PROVIDED DATA:
════════════════════

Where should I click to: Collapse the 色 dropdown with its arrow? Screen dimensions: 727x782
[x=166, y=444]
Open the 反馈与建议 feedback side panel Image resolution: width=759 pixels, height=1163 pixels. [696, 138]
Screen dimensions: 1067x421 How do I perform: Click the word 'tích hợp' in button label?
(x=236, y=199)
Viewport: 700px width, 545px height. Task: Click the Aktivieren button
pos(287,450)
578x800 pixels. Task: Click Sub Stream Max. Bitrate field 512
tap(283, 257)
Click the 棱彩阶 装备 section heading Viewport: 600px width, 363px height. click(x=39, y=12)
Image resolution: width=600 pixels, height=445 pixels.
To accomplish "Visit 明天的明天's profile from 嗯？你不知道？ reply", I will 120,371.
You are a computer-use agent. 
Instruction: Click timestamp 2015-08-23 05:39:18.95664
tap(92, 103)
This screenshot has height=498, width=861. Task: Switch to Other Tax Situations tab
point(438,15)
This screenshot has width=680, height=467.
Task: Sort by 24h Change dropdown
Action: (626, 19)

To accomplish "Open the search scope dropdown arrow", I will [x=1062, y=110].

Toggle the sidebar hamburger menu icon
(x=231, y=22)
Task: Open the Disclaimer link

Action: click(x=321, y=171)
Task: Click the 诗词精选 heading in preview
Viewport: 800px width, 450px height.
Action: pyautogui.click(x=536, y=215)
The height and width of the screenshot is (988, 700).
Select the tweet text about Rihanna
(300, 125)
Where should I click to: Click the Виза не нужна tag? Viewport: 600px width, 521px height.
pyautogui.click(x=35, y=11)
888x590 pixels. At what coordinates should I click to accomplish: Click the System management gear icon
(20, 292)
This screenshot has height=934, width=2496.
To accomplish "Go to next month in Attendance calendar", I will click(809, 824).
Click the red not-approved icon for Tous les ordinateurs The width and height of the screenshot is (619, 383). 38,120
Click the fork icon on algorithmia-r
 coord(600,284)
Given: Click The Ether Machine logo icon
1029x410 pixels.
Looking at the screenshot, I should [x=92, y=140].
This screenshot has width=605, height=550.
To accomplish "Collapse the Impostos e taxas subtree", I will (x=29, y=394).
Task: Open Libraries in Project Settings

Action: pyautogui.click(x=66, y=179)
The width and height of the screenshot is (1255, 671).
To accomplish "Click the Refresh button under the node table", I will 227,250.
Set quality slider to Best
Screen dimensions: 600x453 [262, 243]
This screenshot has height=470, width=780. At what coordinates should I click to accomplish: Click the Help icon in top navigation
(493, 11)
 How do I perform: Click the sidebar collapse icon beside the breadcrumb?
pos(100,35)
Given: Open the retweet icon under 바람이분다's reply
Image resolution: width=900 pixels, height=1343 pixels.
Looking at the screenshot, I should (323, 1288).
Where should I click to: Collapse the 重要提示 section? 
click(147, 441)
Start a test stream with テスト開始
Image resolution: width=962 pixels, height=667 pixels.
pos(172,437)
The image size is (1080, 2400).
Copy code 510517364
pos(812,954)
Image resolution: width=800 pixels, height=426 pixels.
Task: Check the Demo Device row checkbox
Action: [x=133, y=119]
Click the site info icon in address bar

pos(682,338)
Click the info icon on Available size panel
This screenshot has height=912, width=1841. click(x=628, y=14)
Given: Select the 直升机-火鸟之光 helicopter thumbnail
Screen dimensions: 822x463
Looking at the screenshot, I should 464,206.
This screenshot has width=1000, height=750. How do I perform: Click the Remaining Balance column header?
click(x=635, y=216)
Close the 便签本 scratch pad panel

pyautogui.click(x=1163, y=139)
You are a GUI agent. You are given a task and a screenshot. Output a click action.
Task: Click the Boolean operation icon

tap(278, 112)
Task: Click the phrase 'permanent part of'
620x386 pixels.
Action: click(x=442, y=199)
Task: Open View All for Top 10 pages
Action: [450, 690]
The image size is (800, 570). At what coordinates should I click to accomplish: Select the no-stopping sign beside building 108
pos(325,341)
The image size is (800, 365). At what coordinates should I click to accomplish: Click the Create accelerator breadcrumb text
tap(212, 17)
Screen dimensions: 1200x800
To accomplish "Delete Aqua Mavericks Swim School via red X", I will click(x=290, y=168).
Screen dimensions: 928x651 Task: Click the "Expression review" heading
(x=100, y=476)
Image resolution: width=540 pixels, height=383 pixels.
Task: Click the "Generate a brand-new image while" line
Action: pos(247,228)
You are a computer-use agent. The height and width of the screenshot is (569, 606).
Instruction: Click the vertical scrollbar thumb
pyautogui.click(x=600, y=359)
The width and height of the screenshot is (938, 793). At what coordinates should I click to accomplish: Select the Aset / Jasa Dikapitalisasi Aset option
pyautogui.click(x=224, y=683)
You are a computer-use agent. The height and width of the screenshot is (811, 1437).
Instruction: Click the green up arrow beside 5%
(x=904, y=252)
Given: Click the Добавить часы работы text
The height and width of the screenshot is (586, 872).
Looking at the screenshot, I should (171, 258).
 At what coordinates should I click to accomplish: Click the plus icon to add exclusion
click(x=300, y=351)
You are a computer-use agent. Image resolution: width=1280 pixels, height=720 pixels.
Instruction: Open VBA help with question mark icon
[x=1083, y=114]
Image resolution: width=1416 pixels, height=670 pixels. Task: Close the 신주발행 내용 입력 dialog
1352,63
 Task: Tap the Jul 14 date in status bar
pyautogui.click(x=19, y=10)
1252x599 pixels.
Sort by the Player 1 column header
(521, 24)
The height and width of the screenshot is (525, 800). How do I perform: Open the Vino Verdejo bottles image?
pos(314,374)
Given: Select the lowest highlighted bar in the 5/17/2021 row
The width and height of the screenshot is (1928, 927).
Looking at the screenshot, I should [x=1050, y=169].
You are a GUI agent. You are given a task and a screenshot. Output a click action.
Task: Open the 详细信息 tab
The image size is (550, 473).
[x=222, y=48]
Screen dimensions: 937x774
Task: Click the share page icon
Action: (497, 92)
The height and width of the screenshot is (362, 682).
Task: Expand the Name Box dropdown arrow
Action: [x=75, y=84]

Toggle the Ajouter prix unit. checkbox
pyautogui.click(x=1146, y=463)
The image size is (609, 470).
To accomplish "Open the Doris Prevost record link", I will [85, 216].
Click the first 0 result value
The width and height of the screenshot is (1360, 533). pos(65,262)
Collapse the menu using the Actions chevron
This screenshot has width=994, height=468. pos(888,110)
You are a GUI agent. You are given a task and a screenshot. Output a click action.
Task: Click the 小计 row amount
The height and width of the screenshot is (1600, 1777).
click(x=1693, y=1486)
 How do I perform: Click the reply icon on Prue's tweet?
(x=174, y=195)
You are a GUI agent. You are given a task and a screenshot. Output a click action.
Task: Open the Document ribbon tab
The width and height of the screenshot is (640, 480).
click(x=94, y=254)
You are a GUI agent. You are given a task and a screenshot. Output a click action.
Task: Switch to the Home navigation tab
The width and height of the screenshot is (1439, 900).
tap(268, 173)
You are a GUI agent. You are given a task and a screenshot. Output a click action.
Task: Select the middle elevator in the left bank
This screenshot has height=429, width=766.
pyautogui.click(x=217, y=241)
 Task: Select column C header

════════════════════

ASSIGNMENT:
Would you set down every record again, exactly as it appears above?

EXPECTED ANSWER:
Where should I click to: Collapse the 色 dropdown with its arrow? Screen dimensions: 727x782
[x=166, y=444]
Open the 反馈与建议 feedback side panel Image resolution: width=759 pixels, height=1163 pixels. [696, 138]
Screen dimensions: 1067x421 How do I perform: Click the word 'tích hợp' in button label?
(x=236, y=199)
Viewport: 700px width, 545px height. Task: Click the Aktivieren button
pos(287,450)
578x800 pixels. Task: Click Sub Stream Max. Bitrate field 512
tap(283, 257)
Click the 棱彩阶 装备 section heading Viewport: 600px width, 363px height. click(x=39, y=12)
Image resolution: width=600 pixels, height=445 pixels.
To accomplish "Visit 明天的明天's profile from 嗯？你不知道？ reply", I will 120,371.
You are a computer-use agent. 
Instruction: Click timestamp 2015-08-23 05:39:18.95664
tap(92, 103)
This screenshot has height=498, width=861. Task: Switch to Other Tax Situations tab
point(438,15)
This screenshot has width=680, height=467.
Task: Sort by 24h Change dropdown
Action: (626, 19)

To accomplish "Open the search scope dropdown arrow", I will [x=1062, y=110].

Toggle the sidebar hamburger menu icon
(x=231, y=22)
Task: Open the Disclaimer link

Action: click(x=321, y=171)
Task: Click the 诗词精选 heading in preview
Viewport: 800px width, 450px height.
Action: pyautogui.click(x=536, y=215)
The height and width of the screenshot is (988, 700).
Select the tweet text about Rihanna
(300, 125)
Where should I click to: Click the Виза не нужна tag? Viewport: 600px width, 521px height.
pyautogui.click(x=35, y=11)
888x590 pixels. At what coordinates should I click to accomplish: Click the System management gear icon
(20, 292)
This screenshot has height=934, width=2496.
To accomplish "Go to next month in Attendance calendar", I will click(809, 824).
Click the red not-approved icon for Tous les ordinateurs The width and height of the screenshot is (619, 383). 38,120
Click the fork icon on algorithmia-r
 coord(600,284)
Given: Click The Ether Machine logo icon
1029x410 pixels.
Looking at the screenshot, I should [x=92, y=140].
This screenshot has width=605, height=550.
To accomplish "Collapse the Impostos e taxas subtree", I will (x=29, y=394).
Task: Open Libraries in Project Settings

Action: pyautogui.click(x=66, y=179)
The width and height of the screenshot is (1255, 671).
To accomplish "Click the Refresh button under the node table", I will 227,250.
Set quality slider to Best
Screen dimensions: 600x453 [262, 243]
This screenshot has height=470, width=780. At what coordinates should I click to accomplish: Click the Help icon in top navigation
(493, 11)
 How do I perform: Click the sidebar collapse icon beside the breadcrumb?
pos(100,35)
Given: Open the retweet icon under 바람이분다's reply
Image resolution: width=900 pixels, height=1343 pixels.
Looking at the screenshot, I should (323, 1288).
Where should I click to: Collapse the 重要提示 section? 
click(147, 441)
Start a test stream with テスト開始
Image resolution: width=962 pixels, height=667 pixels.
pos(172,437)
The image size is (1080, 2400).
Copy code 510517364
pos(812,954)
Image resolution: width=800 pixels, height=426 pixels.
Task: Check the Demo Device row checkbox
Action: [x=133, y=119]
Click the site info icon in address bar

pos(682,338)
Click the info icon on Available size panel
This screenshot has height=912, width=1841. click(x=628, y=14)
Given: Select the 直升机-火鸟之光 helicopter thumbnail
Screen dimensions: 822x463
Looking at the screenshot, I should 464,206.
This screenshot has width=1000, height=750. How do I perform: Click the Remaining Balance column header?
click(x=635, y=216)
Close the 便签本 scratch pad panel

pyautogui.click(x=1163, y=139)
You are a GUI agent. You are given a task and a screenshot. Output a click action.
Task: Click the Boolean operation icon

tap(278, 112)
Task: Click the phrase 'permanent part of'
620x386 pixels.
Action: click(x=442, y=199)
Task: Open View All for Top 10 pages
Action: [450, 690]
The image size is (800, 570). At what coordinates should I click to accomplish: Select the no-stopping sign beside building 108
pos(325,341)
The image size is (800, 365). At what coordinates should I click to accomplish: Click the Create accelerator breadcrumb text
tap(212, 17)
Screen dimensions: 1200x800
To accomplish "Delete Aqua Mavericks Swim School via red X", I will click(x=290, y=168).
Screen dimensions: 928x651 Task: Click the "Expression review" heading
(x=100, y=476)
Image resolution: width=540 pixels, height=383 pixels.
Task: Click the "Generate a brand-new image while" line
Action: pos(247,228)
You are a computer-use agent. The height and width of the screenshot is (569, 606).
Instruction: Click the vertical scrollbar thumb
pyautogui.click(x=600, y=359)
The width and height of the screenshot is (938, 793). At what coordinates should I click to accomplish: Select the Aset / Jasa Dikapitalisasi Aset option
pyautogui.click(x=224, y=683)
You are a computer-use agent. The height and width of the screenshot is (811, 1437).
Instruction: Click the green up arrow beside 5%
(x=904, y=252)
Given: Click the Добавить часы работы text
The height and width of the screenshot is (586, 872).
Looking at the screenshot, I should (171, 258).
 At what coordinates should I click to accomplish: Click the plus icon to add exclusion
click(x=300, y=351)
You are a computer-use agent. Image resolution: width=1280 pixels, height=720 pixels.
Instruction: Open VBA help with question mark icon
[x=1083, y=114]
Image resolution: width=1416 pixels, height=670 pixels. Task: Close the 신주발행 내용 입력 dialog
1352,63
 Task: Tap the Jul 14 date in status bar
pyautogui.click(x=19, y=10)
1252x599 pixels.
Sort by the Player 1 column header
(521, 24)
The height and width of the screenshot is (525, 800). How do I perform: Open the Vino Verdejo bottles image?
pos(314,374)
Given: Select the lowest highlighted bar in the 5/17/2021 row
The width and height of the screenshot is (1928, 927).
Looking at the screenshot, I should [x=1050, y=169].
You are a GUI agent. You are given a task and a screenshot. Output a click action.
Task: Open the 详细信息 tab
The image size is (550, 473).
[x=222, y=48]
Screen dimensions: 937x774
Task: Click the share page icon
Action: (497, 92)
The height and width of the screenshot is (362, 682).
Task: Expand the Name Box dropdown arrow
Action: [x=75, y=84]

Toggle the Ajouter prix unit. checkbox
pyautogui.click(x=1146, y=463)
The image size is (609, 470).
To accomplish "Open the Doris Prevost record link", I will [85, 216].
Click the first 0 result value
The width and height of the screenshot is (1360, 533). pos(65,262)
Collapse the menu using the Actions chevron
This screenshot has width=994, height=468. pos(888,110)
You are a GUI agent. You are given a task and a screenshot. Output a click action.
Task: Click the 小计 row amount
The height and width of the screenshot is (1600, 1777).
click(x=1693, y=1486)
 How do I perform: Click the reply icon on Prue's tweet?
(x=174, y=195)
You are a GUI agent. You are given a task and a screenshot. Output a click action.
Task: Open the Document ribbon tab
The width and height of the screenshot is (640, 480).
click(x=94, y=254)
You are a GUI agent. You are given a task and a screenshot. Output a click action.
Task: Switch to the Home navigation tab
The width and height of the screenshot is (1439, 900).
tap(268, 173)
You are a GUI agent. You are given a task and a screenshot. Output a click action.
Task: Select the middle elevator in the left bank
This screenshot has height=429, width=766.
pyautogui.click(x=217, y=241)
 Task: Select column C header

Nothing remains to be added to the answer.